Published on September 30, 2013
Experiencing a tight sensation in your joints? Pain from decreased joint health can be a result of osteoarthritis, strains, sprains and other common conditions and injuries. Pain symptoms range from mild to severe irritability and can last for a short-term or lead to long-term debilitation. To help protect your joints from pain, follow these suggested tips:
Joint Health Tips
- Maintain a Body Mass Index of approximately 18.5 to 24.9 kg/m2 and or a waist line of less than 37 inches in males and 32 in females – to lose weight, stay active!
- Resistance exercises increase your bone mineral density and prevents muscle atrophy as you age.
- Avoid being sedentary – individuals can expect to lose approximately 5 to 10% of their muscle mass per decade if they are sedentary.

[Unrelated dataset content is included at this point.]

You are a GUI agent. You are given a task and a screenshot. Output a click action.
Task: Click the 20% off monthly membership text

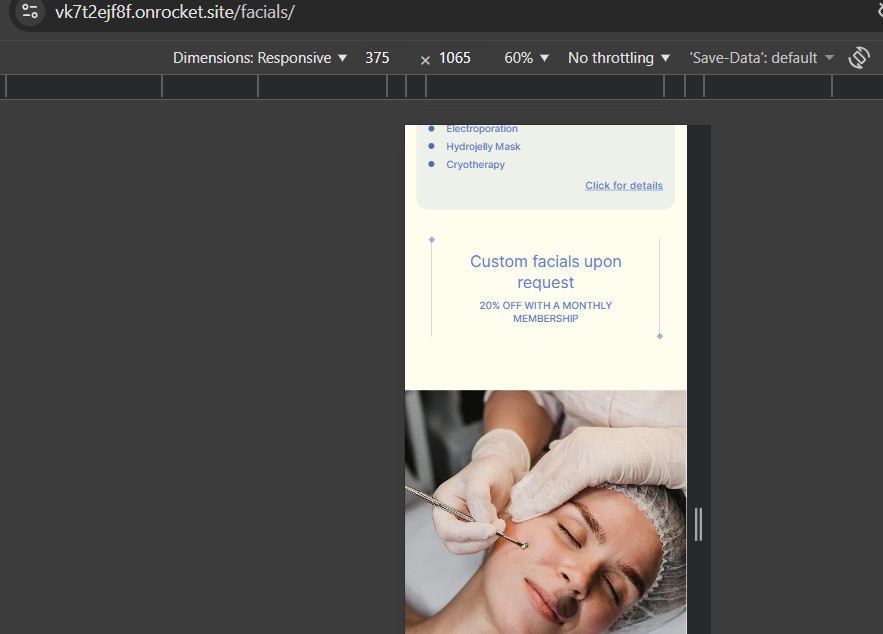pyautogui.click(x=546, y=312)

- Cardiovascular exercise increases circulation and blood flow to joints and promotes arterial growth to increase cell metabolism and joint health. Cross train so that no joint or body part is over used. Mix up your training with non-weight bearing exercises like swimming, cycling, skating, etc. to help alleviate stress to your joints and increase circulation without the pounding.

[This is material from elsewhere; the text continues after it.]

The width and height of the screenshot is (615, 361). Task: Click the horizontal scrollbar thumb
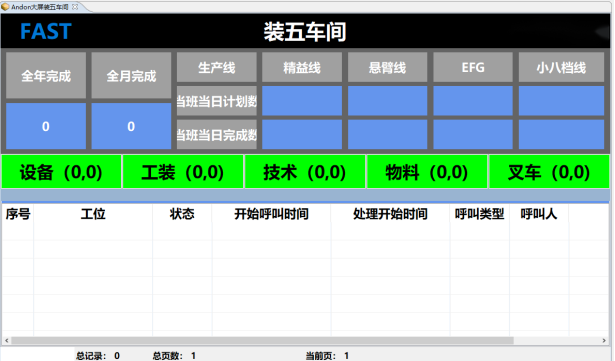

- Eat a healthy and natural diet that is low in saturated fat, high in fruits and vegetables.
- Increase fish intake which is a natural anti-inflammatory.
- Decrease meat consumption as higher omega-3 consumption can limit the aging process.

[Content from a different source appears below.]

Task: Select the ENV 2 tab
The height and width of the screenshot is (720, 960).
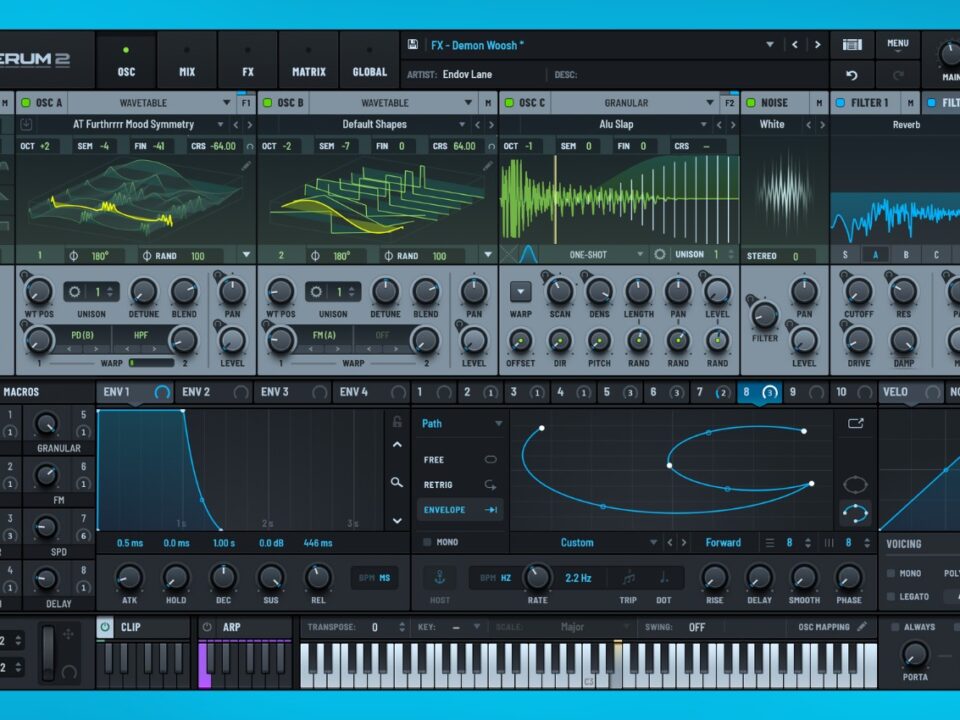Action: [x=197, y=392]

- Decrease excess body fat – this puts undue stress on your joints and causes inflammation to occur by decreasing your inability to respond to insulin.
- Limit stress and meditate to help decrease stress – meditation decreases inflammation in your body and joints allowing them to function better without excess wear and tear.
- Get 7 to 8 hours of sleep per night – this helps to prevent obesity and promotes growth hormones to be released which in turns regenerates the cells of your body keeping them healthy.
- Drink water! Your body is primarily made up of 70 to 80% water – water is what helps to lubricate our joints.
- Incorporate balancing exercises into your program to keep your proprioceptive in your joints healthy – this will help to prevent falling as you age one of the major reasons for hospitalization in the elderly.